Text shown
──────

We awoke late again ... the Holiday Inn Express at North Platte, Nebraska was so clean-smelling, so quiet, so very, very comfortable, that if I was rich, I'd have just stayed there another day for the sleep. Also they served a delightful free breakfast.
But off we had to go, and I snapped this picture off old Lincoln Highway 30 just to have something to snap. All the little streams and rivers we saw were very full.
My guess is that this creek is lousy with sunfish and bass, and I hope that Nebraska waterways are not as polluted with dairy farm runoff and fertilizer from fields as our rivers in California. I live near a river, and I can't eat fish from it. That is WRONG.
Bernie decided he wanted to explore the old Lincoln Highway, and so we did. That creek was at the beginning of it, but most of it was empty, as the next picture shows.
I found the side trip a little depressing, as so very many buildings were vacant and crumbling into piles of rotted boards and broken glass; so many, many intact buildings had their business signs plastered over with "Available" placards.
The road was in ill-repair, making me think again about the Interstate System being irritating. At least the Interstate has rest stops periodically, where a weary traveler can take a pizz in a clean bathroom.
As lumpy as the road was, I would prefer to use trails like the Lincoln Highway. The towns and the businesses and the eateries aren't mass-produced; they're real, and real people live there and love their place. Those tiny motels are probably cheaper to stay in than the ones on the Interstate, but the irony is, that I can't afford to take the time to travel on back roads like that.
What a gas! I have no job, and Bernie is unemployed, but we literally cannot afford to take too much time on this trip. He has to be in PA, and I do, too, to deal with family stuff, and then we HAVE to get back to CA so that he doesn't lose unemployment benefits.
Well, the detour off the Interstate road only cost us about 2 hours of travel time, and we very nearly ran out of gas (.4 gallon left), but we arrived in beautiful Des Moines to stay with Cheryl and Terry for a night.

──────

Data shown
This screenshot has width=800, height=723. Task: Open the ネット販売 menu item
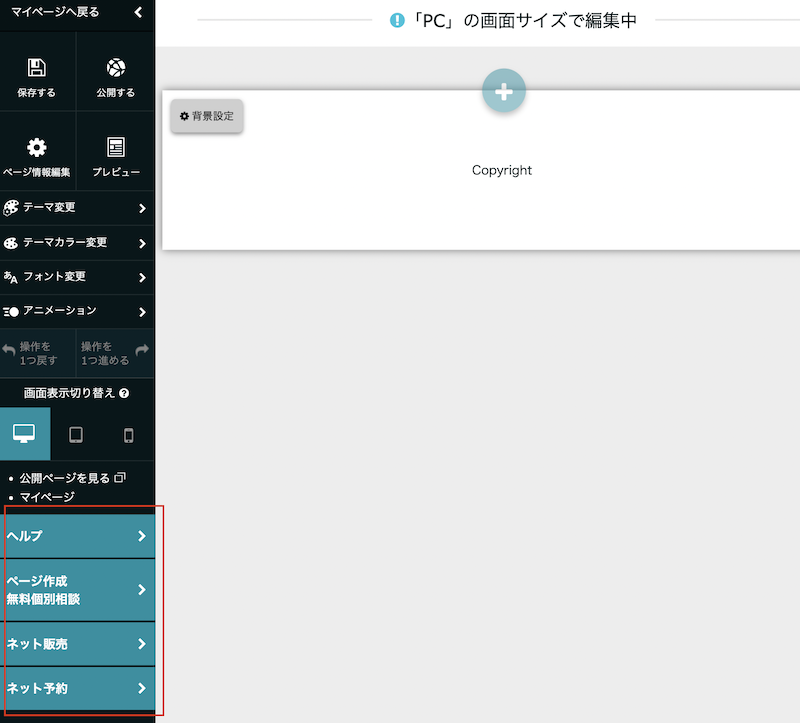point(77,644)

──────

Written task 1
In the road-trip text, how much gas was left when the travelers nearly ran out?
Written task 2
Using the road-trip text, mark each statement yes or no, and quote the words that decide it. (a) The hotel in North Platte served a free breakfast. (b) The writer can eat fish from the river near home. (c) The detour off the Interstate cost about four hours of travel time.

Expected answer 1
.4 gallon

Expected answer 2
(a) Yes: "Also they served a delightful free breakfast."
(b) No: "I live near a river, and I can't eat fish from it."
(c) No: "the detour off the Interstate road only cost us about 2 hours of travel time"